Os títulos do Tesouro dos Estados Unidos, tradicionalmente vistos como ativos isentos de risco e refúgio para investidores em tempos de crise, estão enfrentando uma erosão significativa de sua reputação. Essa mudança ocorre em um contexto de crescente incerteza econômica, exacerbada pelas políticas comerciais do presidente Donald Trump.
Recentemente, os juros nos títulos de longo prazo dispararam, enquanto o valor do dólar caiu drasticamente. Os movimentos do mercado indicam um padrão preocupante: investidores têm desfeito maciçamente suas posições em Treasuries de 10 e 30 anos, resultando em uma queda nos preços e aumento dos rendimentos. Isso acontece simultaneamente à liquidação de ações, criptomoedas e outros ativos considerados de risco.
A reativaçãon de venda de Treasuries durante períodos de alta no mercado revela a nova percepção dos investidores sobre esses títulos. Eles estão sendo tratados como ativos de risco, semelhante ao que ocorre com a dívida de países emergentes. De acordo com o ex-secretário do Tesouro, Lawrence Summers, essa mudança de postura é representativa da crescente desconfiança em relação à dívida americana.
Além disso, essa nova realidade levanta questões sérias sobre a confiança dos investidores em relação ao futuro das finanças públicas dos EUA. O aumento constante do endividamento e as políticas imprevisíveis do governo trazem à tona preocupações sobre a gestão fiscal e monetária do país.
Os Treasuries desempenham um papel crucial no sistema financeiro global, servindo como referência para a precificação de uma ampla gama de ativos financeiros, incluindo ações, títulos soberanos e hipotecas. A insegurança em torno deles pode ter impactos amplos no mercado mundial. Para Jim Grant, fundador da Grant’s Interest Rate Observer, a força dos títulos do Tesouro e do dólar está profundamente ligada à percepção global sobre a solidez das instituições políticas e financeiras americanas, um aspecto que pode estar sendo reavaliado pelos investidores.
Na quinta-feira, um evento notável foi a queda simultânea de ações, títulos e do dólar, alimentando temores de uma evasão de capital estrangeiro dos ativos dos Estados Unidos. O juro dos Treasuries de 30 anos, por exemplo, subiu 13 pontos-base, alcançando 4,87%, enquanto o dólar enfrentou a mais significativa desvalorização em uma década contra o euro e o franco suíço.

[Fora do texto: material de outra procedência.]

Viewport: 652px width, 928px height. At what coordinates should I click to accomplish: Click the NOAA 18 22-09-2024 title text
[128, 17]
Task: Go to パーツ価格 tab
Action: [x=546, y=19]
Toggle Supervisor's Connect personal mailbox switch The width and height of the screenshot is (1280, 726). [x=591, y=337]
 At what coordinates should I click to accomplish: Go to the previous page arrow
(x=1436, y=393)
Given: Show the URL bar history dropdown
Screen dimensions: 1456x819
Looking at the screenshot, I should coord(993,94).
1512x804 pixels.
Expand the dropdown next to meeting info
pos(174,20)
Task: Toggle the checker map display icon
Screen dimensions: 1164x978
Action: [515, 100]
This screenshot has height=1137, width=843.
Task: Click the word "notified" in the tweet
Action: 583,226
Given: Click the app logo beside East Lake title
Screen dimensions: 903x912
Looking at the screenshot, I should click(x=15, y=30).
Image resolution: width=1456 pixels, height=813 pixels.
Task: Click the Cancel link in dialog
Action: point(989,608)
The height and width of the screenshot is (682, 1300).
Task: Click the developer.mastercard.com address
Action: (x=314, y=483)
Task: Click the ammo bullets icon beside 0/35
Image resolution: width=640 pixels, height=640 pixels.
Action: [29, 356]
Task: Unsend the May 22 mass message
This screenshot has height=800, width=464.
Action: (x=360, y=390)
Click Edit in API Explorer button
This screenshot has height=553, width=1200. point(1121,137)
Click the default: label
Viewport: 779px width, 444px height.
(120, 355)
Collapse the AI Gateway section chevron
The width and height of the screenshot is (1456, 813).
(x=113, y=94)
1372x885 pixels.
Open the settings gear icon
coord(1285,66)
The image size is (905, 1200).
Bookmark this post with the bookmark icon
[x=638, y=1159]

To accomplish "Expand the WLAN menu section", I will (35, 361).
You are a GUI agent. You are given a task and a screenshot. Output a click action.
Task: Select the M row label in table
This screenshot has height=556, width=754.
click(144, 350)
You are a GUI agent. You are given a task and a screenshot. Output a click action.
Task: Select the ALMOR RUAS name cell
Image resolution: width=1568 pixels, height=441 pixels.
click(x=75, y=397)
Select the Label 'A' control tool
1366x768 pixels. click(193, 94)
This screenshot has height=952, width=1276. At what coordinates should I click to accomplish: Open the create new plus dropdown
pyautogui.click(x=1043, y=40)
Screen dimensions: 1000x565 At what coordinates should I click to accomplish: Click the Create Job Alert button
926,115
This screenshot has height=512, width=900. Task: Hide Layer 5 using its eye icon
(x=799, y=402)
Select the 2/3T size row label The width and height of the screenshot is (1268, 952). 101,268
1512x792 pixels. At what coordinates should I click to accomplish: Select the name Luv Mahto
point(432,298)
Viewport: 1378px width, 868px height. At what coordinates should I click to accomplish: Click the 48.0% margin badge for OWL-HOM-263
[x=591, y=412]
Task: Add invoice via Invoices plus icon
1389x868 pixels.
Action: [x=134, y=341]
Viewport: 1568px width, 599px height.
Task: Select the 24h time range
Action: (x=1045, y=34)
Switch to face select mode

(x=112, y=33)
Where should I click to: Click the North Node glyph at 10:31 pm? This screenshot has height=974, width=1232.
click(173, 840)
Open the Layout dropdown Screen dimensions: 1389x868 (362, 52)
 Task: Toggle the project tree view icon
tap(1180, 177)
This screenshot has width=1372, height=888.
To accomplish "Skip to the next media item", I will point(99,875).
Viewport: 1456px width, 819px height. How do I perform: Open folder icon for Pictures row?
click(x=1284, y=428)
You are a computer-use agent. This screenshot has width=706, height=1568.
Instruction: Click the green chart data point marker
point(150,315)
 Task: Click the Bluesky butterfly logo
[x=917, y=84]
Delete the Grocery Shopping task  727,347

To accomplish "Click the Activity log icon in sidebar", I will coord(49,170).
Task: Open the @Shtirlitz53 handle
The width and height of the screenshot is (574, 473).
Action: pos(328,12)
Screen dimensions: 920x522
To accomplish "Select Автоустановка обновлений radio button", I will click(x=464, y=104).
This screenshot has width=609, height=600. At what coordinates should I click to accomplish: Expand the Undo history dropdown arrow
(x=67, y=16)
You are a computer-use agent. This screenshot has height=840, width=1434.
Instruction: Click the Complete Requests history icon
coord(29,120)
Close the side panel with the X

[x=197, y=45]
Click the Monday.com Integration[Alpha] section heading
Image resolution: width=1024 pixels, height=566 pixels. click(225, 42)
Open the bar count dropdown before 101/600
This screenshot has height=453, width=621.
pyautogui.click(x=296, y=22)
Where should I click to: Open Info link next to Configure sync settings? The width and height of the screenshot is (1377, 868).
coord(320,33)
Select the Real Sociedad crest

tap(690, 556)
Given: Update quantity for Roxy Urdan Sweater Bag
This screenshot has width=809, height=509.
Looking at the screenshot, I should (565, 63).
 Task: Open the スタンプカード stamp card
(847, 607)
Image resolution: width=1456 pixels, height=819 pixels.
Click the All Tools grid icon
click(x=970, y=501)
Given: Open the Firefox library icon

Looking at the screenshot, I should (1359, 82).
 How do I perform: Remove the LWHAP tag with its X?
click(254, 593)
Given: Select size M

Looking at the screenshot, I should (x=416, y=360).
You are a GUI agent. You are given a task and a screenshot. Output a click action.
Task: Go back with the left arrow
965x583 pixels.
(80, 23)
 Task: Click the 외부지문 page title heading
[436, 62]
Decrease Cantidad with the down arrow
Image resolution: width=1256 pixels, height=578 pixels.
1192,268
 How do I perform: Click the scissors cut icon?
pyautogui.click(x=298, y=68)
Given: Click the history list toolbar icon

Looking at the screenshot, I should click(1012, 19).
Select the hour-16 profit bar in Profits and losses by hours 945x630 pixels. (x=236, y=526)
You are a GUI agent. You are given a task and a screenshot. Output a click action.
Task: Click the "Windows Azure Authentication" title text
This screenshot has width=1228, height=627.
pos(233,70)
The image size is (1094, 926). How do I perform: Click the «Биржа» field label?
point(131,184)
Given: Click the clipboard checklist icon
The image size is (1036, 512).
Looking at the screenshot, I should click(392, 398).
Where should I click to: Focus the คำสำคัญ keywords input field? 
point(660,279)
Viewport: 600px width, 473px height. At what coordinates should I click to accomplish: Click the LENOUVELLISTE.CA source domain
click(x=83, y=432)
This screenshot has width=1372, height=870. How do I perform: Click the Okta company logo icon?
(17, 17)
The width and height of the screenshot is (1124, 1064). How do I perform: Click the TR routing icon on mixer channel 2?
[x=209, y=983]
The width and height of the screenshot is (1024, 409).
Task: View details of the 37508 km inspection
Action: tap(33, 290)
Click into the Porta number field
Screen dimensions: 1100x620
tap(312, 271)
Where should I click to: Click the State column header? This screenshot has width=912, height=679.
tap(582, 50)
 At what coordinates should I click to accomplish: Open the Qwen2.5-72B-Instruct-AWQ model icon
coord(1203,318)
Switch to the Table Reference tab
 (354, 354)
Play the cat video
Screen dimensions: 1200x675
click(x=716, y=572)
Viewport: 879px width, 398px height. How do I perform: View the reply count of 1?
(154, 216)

Padhraic Garvey, estrategista do ING, comentou que os Treasuries não estão mais agindo como um porto seguro. Com a possibilidade de recessão, há espaço para que os rendimentos voltem a cair, mas a percepção atual é de que esses ativos foram "contaminados" e tornaram-se uma escolha dolorosa para os investidores.
Os títulos alemães, conhecidos como bunds, vêm se destacando como uma opção preferida por gestores em busca de segurança, refletindo uma tendência preocupante em que os Treasuries perdem cada vez mais terreno. Recentemente, a pressão vendedora sobre a dívida americana foi tão intensa que alguns analistas sugeriram uma intervenção do Federal Reserve para estabilizar os mercados.
Simon White, estrategista macroeconômico, afirmou que os Treasuries estão perdendo sua posição de segurança e que o capital está saindo dos EUA em ritmo acelerado, à medida que o dólar se torna menos confiável como moeda de reserva. Para alguns analistas, como Benson Durham da Piper Sandler, no entanto, ainda existem sinais de que os investidores não abandonaram completamente a confiança na dívida americana, com algumas métricas indicando um menor prêmio de risco para segurar títulos dos EUA em comparação a papéis do Reino Unido e Alemanha.
As mudanças recentes ressaltam um novo regime no mercado de renda fixa, instigando preocupações sobre a saúde financeira do país e suas implicações globais.